Upper Gastrointestinal Disease
The gastrointestinal tract (GI) extends from the mouth to the anus. It is divided into upper and lower GI tracts. The upper gastrointestinal tract encompasses the mouth, esophagus, stomach and duodenum, the first part of the small intestine. There are many diseases of the upper digestive tract; some of which include hiatal hernia, gastritis, ulcers, gastro-esophageal reflux disease (GERD), Barrett’s esophagus, and mouth, esophageal, gastric and small intestinal cancers.
Some of the causes of upper gastrointestinal disease include inflammation, smoking and alcohol consumption, long-term use of medications, bacterial infections and excess secretion of digestive fluids.
Disorders of the upper gastrointestinal tract can significantly impact your health. The symptoms can substantially affect your quality-of-life and psychological wellbeing. Conditions such as GORD can severely interfere with your life as it can hinder a good night’s sleep, thereby affecting alertness and productivity the next day. Common symptoms such as heartburn and nausea can significantly interrupt your life.
The gastrointestinal system is a long tube with specialized sections that are capable of digesting and extracting useful components entering the mouth and expelling waste products from the anus. The upper gastrointestinal region of the body encompasses the mouth, esophagus, stomach and duodenum. Food is chewed and mixed with saliva in the mouth and swallowed. It then enters the esophagus (food pipe), a long, narrow tube. The food pipe is lined by muscles that expand and contract, pushing food into the stomach. The stomach secretes acid and other digestive enzymes for digestion and stores food before it enters into the intestine. The duodenum is the first part of the small intestine attached to the stomach which helps digestion.
Symptoms of upper gastrointestinal diseases vary depending upon the condition.

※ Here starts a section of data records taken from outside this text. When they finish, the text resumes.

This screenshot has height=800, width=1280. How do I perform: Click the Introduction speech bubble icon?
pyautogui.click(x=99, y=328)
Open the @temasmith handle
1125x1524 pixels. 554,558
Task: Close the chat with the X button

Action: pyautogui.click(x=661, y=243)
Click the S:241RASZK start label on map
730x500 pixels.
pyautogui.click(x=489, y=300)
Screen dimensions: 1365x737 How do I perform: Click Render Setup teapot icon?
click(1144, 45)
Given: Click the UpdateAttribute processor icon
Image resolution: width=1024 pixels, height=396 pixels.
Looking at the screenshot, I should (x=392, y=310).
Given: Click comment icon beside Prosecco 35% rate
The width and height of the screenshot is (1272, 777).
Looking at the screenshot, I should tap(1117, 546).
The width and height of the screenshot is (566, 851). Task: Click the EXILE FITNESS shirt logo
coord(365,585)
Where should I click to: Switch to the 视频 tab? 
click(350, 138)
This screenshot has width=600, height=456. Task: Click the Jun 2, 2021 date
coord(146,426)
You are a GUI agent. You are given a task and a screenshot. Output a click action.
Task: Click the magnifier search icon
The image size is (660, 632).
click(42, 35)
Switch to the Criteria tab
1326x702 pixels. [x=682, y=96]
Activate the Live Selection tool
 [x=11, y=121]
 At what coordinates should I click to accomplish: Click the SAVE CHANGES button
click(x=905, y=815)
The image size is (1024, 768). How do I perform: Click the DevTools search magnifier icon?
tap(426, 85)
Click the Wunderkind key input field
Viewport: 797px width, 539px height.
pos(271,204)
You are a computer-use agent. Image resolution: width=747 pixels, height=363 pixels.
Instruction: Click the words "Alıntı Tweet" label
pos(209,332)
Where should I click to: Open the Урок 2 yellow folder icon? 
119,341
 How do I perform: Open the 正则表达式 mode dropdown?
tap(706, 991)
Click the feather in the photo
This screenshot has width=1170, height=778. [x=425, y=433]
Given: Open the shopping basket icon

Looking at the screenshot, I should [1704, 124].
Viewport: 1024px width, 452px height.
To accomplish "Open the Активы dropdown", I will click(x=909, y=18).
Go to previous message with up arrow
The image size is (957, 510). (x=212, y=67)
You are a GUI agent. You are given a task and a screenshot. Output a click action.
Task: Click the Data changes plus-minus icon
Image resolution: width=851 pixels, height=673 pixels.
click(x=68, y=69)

Some of the symptoms include difficulty swallowing, nausea, vomiting, heartburn, difficulty in the passage of food, belching, bloating, regurgitation of food and loss of appetite.
Your doctor may order some of the following tests to diagnose upper gastrointestinal diseases:
Upper GI endoscopy or esophagogastroduodenoscopy: examination of the upper digestive tract using an endoscope, a thin tube with a camera on the end. The endoscope is inserted down your throat and into your esophagus, stomach or small intestine to detect the problem.
Upper GI series: involves swallowing a barium preparation, which can be detected through X-rays.
Twenty- four hour pH monitoring: involves inserting a tube with a sensor through your nose and extending it till the lower esophageal sphincter (muscles present at the junction of the esophagus and stomach) to measure the pH of its contents. The tube is left there for 24 hours to detect level of acids, which can indicate reflux of stomach’s acids into the esophagus (GERD).
Impedance study: requires two probes; one is placed in the stomach and the other just above it. The dual sensor helps to detect both acidic and alkaline reflux.
Biopsy: sample of tissue removed through endoscopy to further examine in the lab.
Imaging tests such as PET (positron emission tomography), CT (computed tomography), MRI (magnetic resonance imaging) and ultrasound.
Treatment depends on the condition and its progression. Several treatment options are available, some of which are mentioned below.
Medication: prescription and over-the-counter medicines including antacids provide relief for heartburn and indigestion by neutralizing the acids in the stomach. Antibiotics are prescribed to treat infections.
Lifestyle changes: change in diet, eating smaller and more frequent meals, avoiding smoking and excess intake of alcohol.
Endoscopic resection: cancerous tissue removal with the help of an endoscope, which is inserted through the mouth and extended to the concerned area. Surgical tools passed through it help in cutting and excising the cancerous tissue. When lesions or cancer involves only the top layer of the esophagus, the lining is lifted by injecting a solution under it or by suction, and cut by a procedure called endoscopic mucosal resection. Endoscopic resection is non-invasive and does not involve any incisions on the body.
Balloon dilation of the esophagus: A deflated balloon is passed through an endoscope and inflated at the constriction in the esophagus to allow the free flow of food.